Eigenlijk wil ik niets anders dan zaken van levensbetekenis opnieuw doordenken en formuleren, gezien vanuit mijn situatie en in een taal die mij past. Dat hoeft niets nieuws te zijn. Een bescheiden project dus: gevolg geven aan mijn passie voor waarheid, als pad, om een bloeiend leven te leiden. Als ik in dat onderzoek stuit op een filosofie waarin ik me geheel kan vinden, prima. Ik hoef niet zonodig te scoren met een originele visie. En als ik zo’n filosofie niet vind, dan zal ik haar zelf formuleren.


Kan gewaarzijn langs filosofische weg worden voortgebracht of bevorderd?
Voortbrengen waarschijnlijk niet, omdat gewaarzijn geen vorm van denken is, maar een gebeuren voorbij denken, of eraan voorafgaand. Bevorderen misschien wel. Hoe?


Staat gewaarzijn apart van bewustzijn, of hoort het thuis in het rijtje van beleving, bewustzijn, zelfbewustzijn, kritisch bewustzijn, ironisch bewustzijn en humor? In het laatste geval zou gewaarzijn ook kunnen worden aangeduid als ‘getuigenbewustzijn’.


Ontnuchterende waarheid: een liefdesrelatie zal je nooit voor honderd procent gelukkig kunnen maken, en het is dus een dwaasheid om dat ervan te verwachten.


Van welke ontwikkeling is de menselijke geschiedenis het verhaal?

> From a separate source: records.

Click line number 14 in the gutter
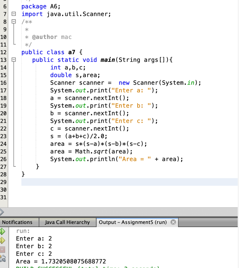The width and height of the screenshot is (239, 268). coord(4,68)
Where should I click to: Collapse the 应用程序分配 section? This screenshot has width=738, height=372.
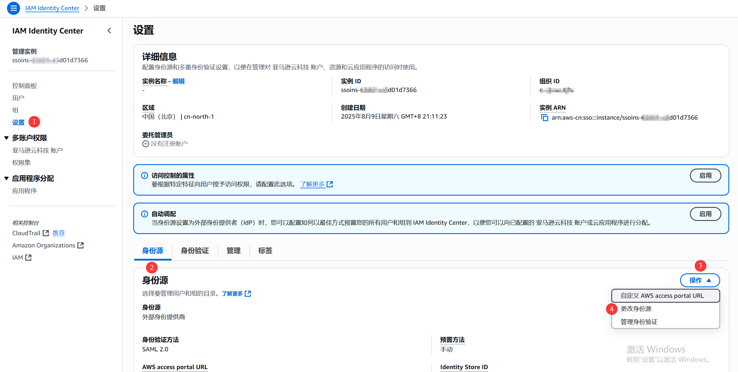(6, 178)
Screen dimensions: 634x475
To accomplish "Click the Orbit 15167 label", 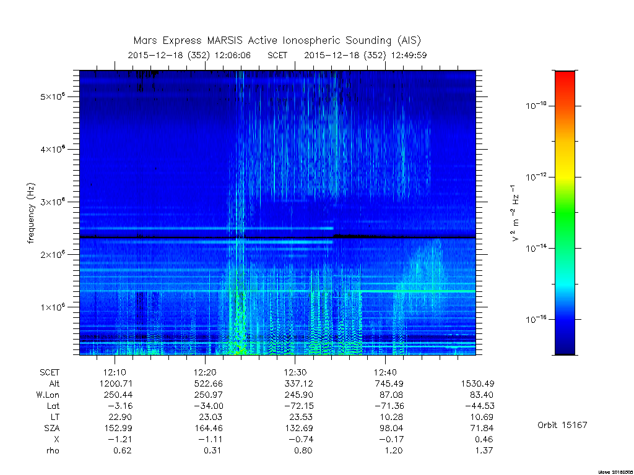I will [562, 425].
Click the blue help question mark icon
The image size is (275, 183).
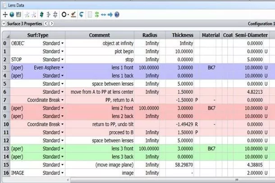117,14
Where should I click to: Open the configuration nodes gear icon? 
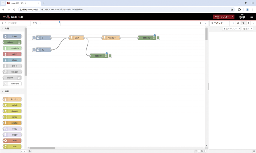(x=248, y=23)
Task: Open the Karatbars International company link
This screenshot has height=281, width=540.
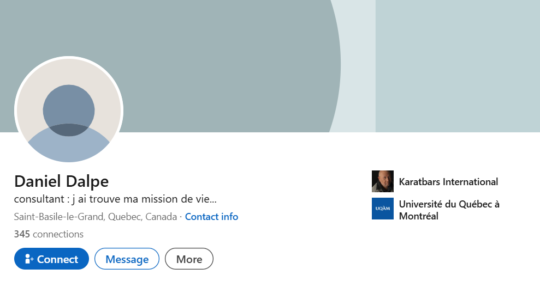Action: (448, 182)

Of valt er zo’n ontwikkeling niet te detecteren en is de geschiedenis niet meer dan een toevallige samenloop van omstandigheden?





.

Saturday, September 1, 2012

Week 35, 2012

.




Kopfmenschen. Het is mogelijk ook aan bewustzijn verslaafd te raken, door mateloos bezig te zijn met denken, schrijven, lezen of studie. Met als meest recente variant: sociale media en internetspellen. Wat zij gemeenschappelijk hebben, is dat we louter in het hoofd zitten, met ogen en handen als voornaamste bedienden; de rest van het lichaam blijft onbetrokken en onbewogen.

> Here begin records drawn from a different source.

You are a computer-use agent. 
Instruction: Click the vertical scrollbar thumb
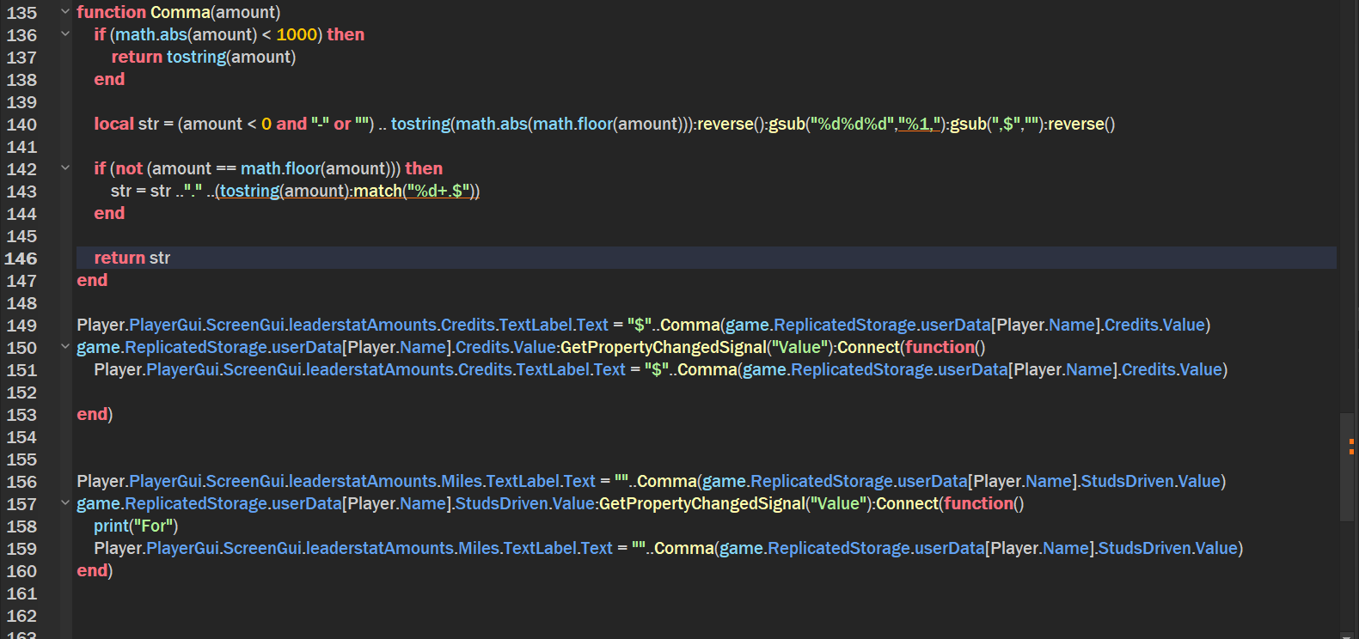coord(1347,466)
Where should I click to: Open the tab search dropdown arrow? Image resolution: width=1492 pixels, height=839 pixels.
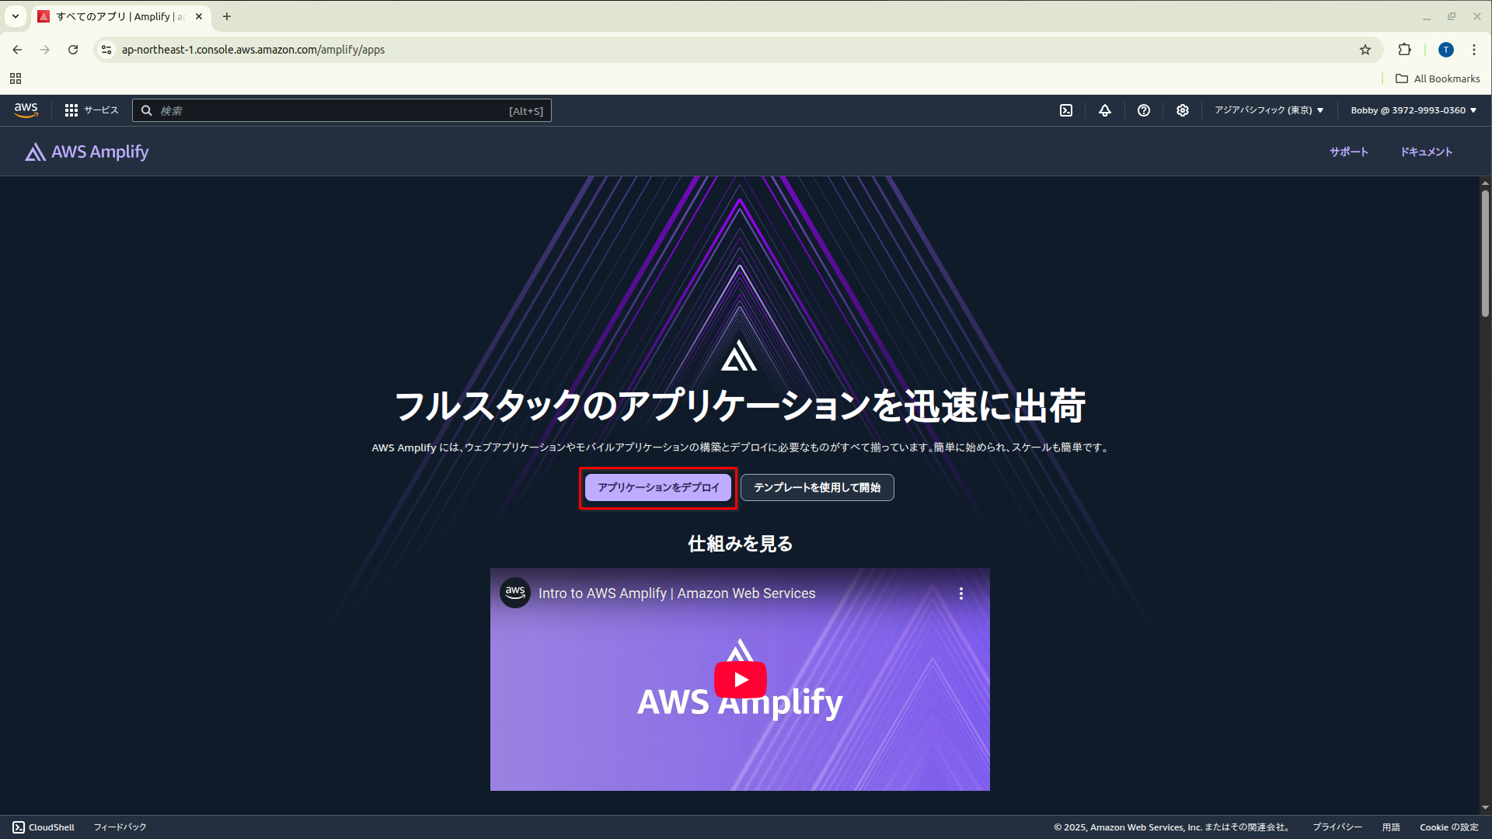point(16,16)
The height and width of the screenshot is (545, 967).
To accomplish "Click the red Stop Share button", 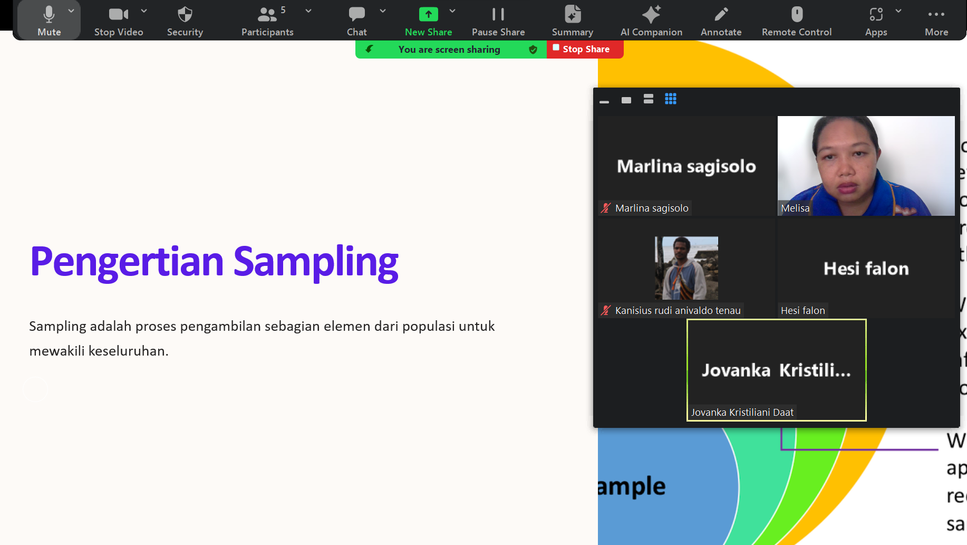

ICT is de veruiterlijking van menselijk bewustzijn. De geest, onze denktaligheid, is vlees geworden, in de vorm van computers, internet en mobiele communicatie. In gereedschap en machines veruiterlijkten we reeds tal van lichamelijke functies en vergrootten de effectiviteit en actieradius ervan. ICT is van een andere orde, omdat het niet meer louter om lichamelijke functies gaat; zij is de vertaling in een apparaat van de werkzaamheid van het brein, en met groot succes. En met een oneindig bereik: de aarde heeft er een sfeer bij, de noëtische, een wereldomspannend artificieel brein.

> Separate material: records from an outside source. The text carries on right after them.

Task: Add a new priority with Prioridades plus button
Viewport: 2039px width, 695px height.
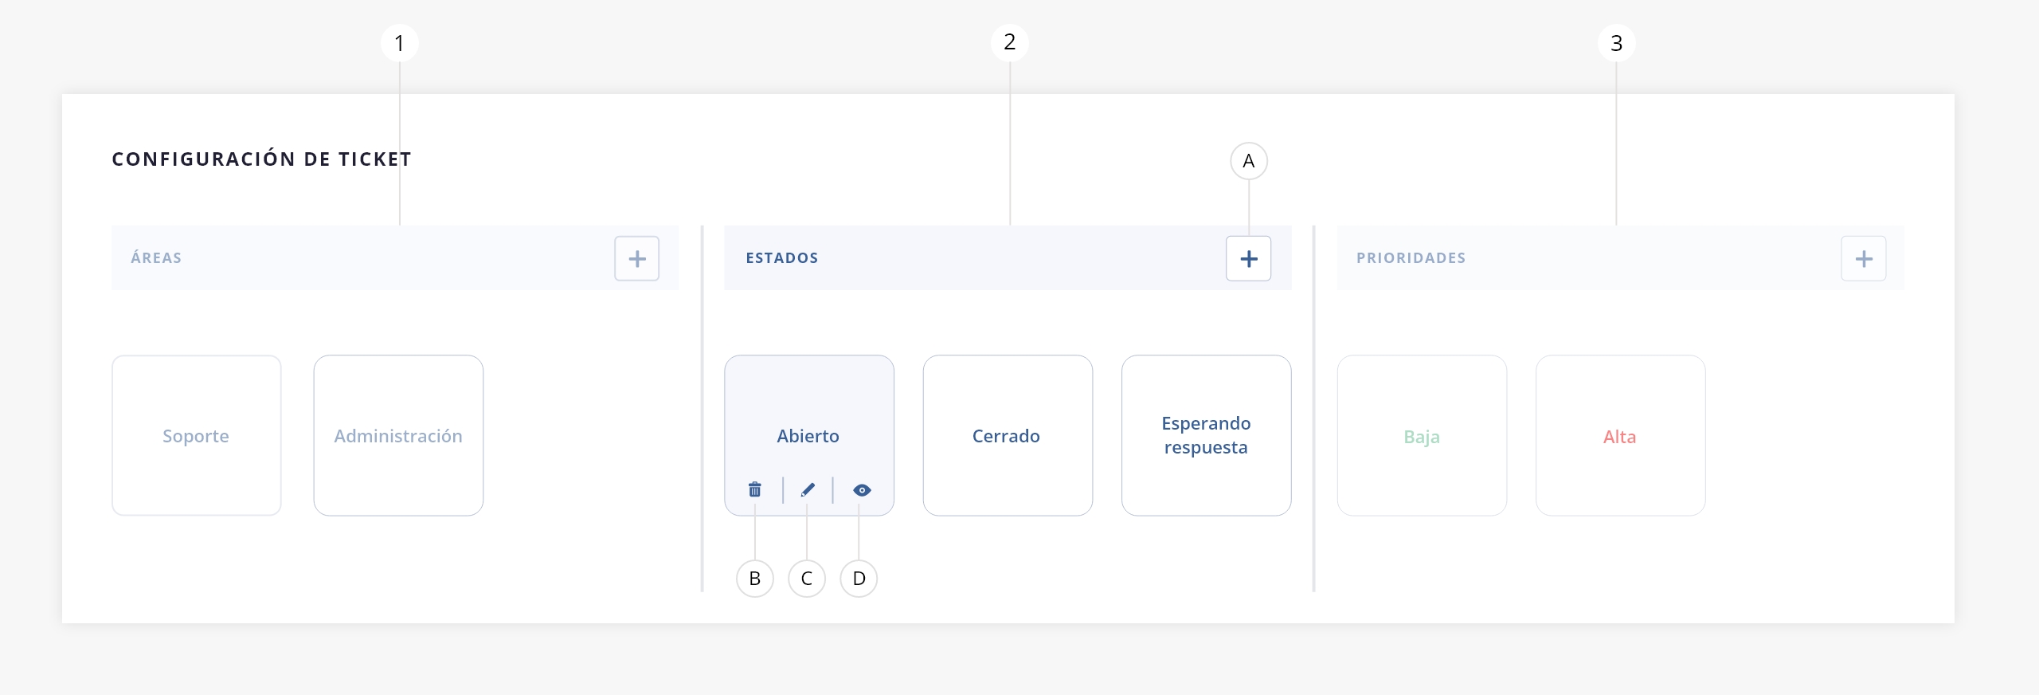Action: click(1864, 258)
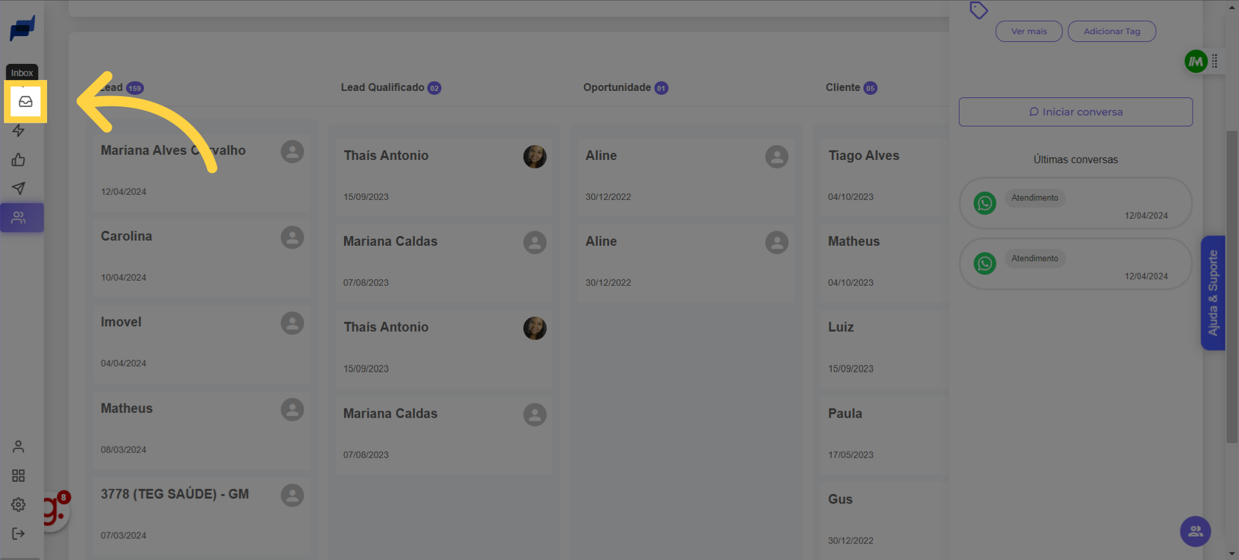Image resolution: width=1239 pixels, height=560 pixels.
Task: Open the settings gear icon
Action: (x=19, y=505)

Is de ICT-revolutie bezig ons menszijn te veranderen? Zullen we een ander soort mens worden, onherkenbaar voor eerdere generaties? Of zal de ICT slechts de oorzaak blijken van een explosie aan mogelijkheden, niet alleen in communicatie, maar op alle mogelijke gebieden, terwijl we als mens buiten schot blijven? Moeilijk voor te stellen dat dit laatste het geval zal zijn. En wat is dan ‘menszijn’? Zeker is dat de menselijke conditie bezig is zich diepgaand te wijzigen. Onze wereld is een andere aan het worden, met gevolgen voor hoe wij ons vormen, oriënteren en organiseren. Anders gezegd: Hoezeer zal deze verandering ons dwingen tot herdefinitie van onszelf en van zaken die voor menszijn van levensbelang zijn?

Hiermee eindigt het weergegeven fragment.